We need to develop messaging and tactics that help people separate their political identity from their belief on abortion, just as Americans were able to do regarding civil rights and increasingly regarding the LGBTQ movement. We also need to ensure that as a movement, we intentionally create room for those who make that break from their larger identity to support the pro-life cause.
We cannot win even with 100% Republican support or 100% Christian support. We need progressives, atheists, minorities, and more to build a coalition that can sustain the coordination and funding of the abortion industry and its lobby.
We Must Recognize Our Role As Reformers, Not Marketers
In the end, many of you may still have strong hesitations regarding the use of AVI. I want to encourage you to think about two important points.
First, discomfort with AVI is expected, not unusual. Every time we use AVI or see a new image of abortion, we feel that same discomfort. We should feel repulsed and upset when we see a small human that has been treated with such extreme violence. However, we mustn’t let our discomfort be confused with ineffectiveness. AVI can both be uncomfortable and the most effective thing we can do.
Second, if you are oppositional to AVI, be sure not to let feelings be confused with facts. Between Protect Life Michigan, Created Equal, and the Canadian Centre for Bioethical Reform (along with dozens of other groups), we have had hundreds of thousands of conversations with a mind change rate of over 30%. We have also published multiple studies demonstrating the effectiveness of AVI. Finally, we have hundreds of examples of lives that were saved by the use of AVI on college campuses across North America.

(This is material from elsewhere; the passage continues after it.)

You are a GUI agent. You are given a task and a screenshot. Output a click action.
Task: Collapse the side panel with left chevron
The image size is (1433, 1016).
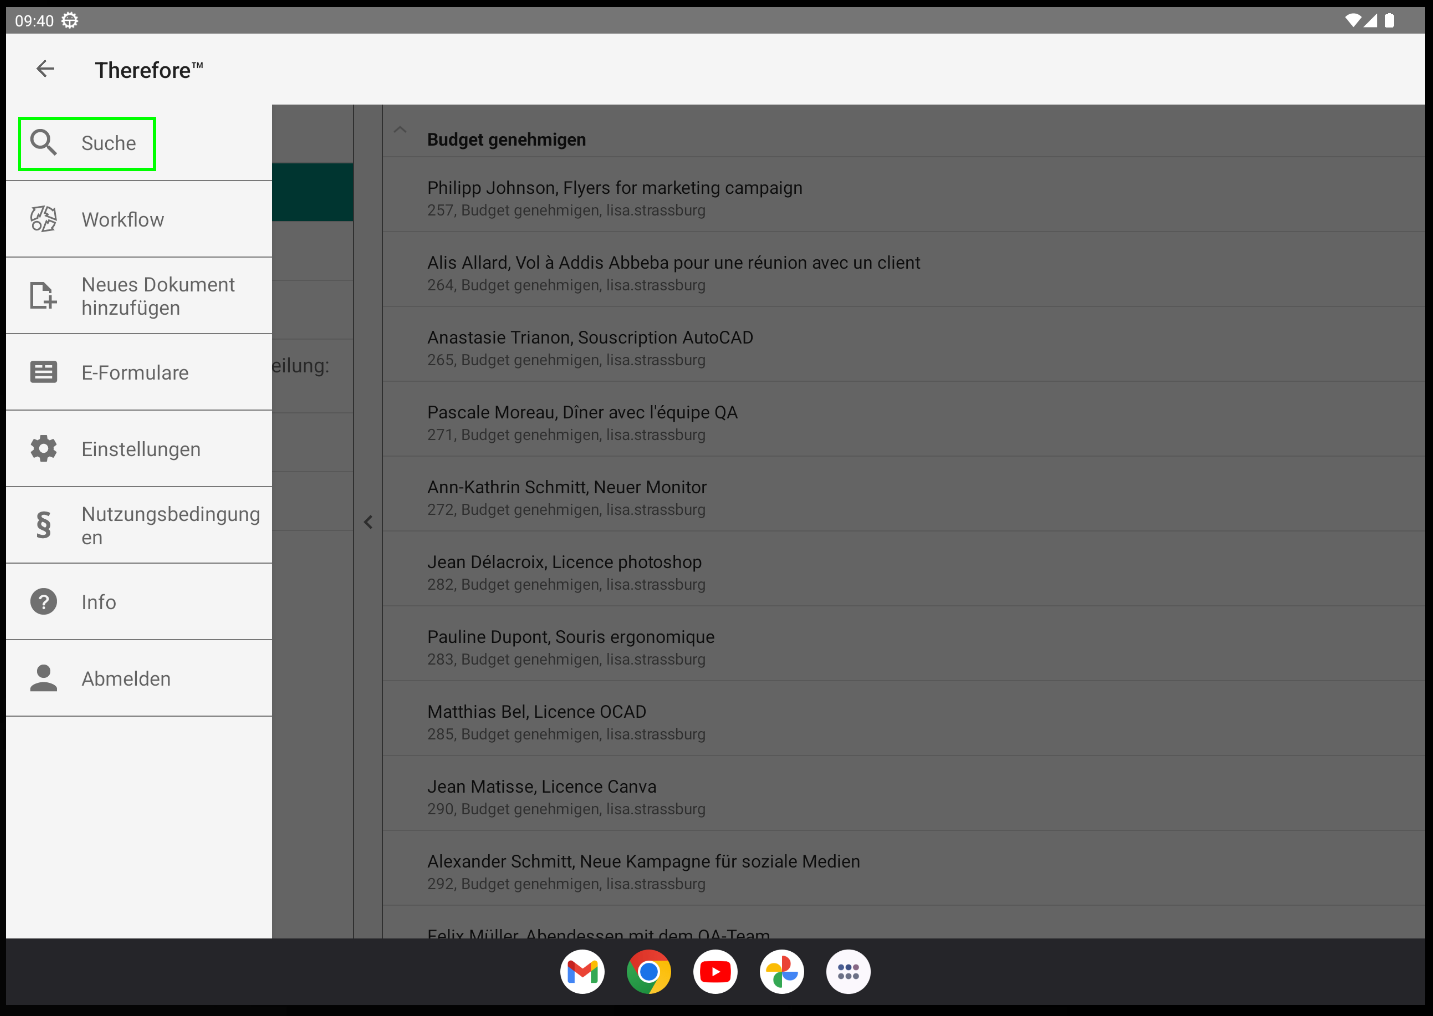tap(368, 522)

If you want to argue against the use of AVI, we encourage that, but do so with the evidence that the pro-life movement deserves. Use data from polling or years of conversations to make the case, not anecdotal or emotional arguments. If you cannot find the data to support that position, I encourage you to consider the possibility that the reason is because AVI truly does work, and is more effective than alternative pro-life tactics on their own.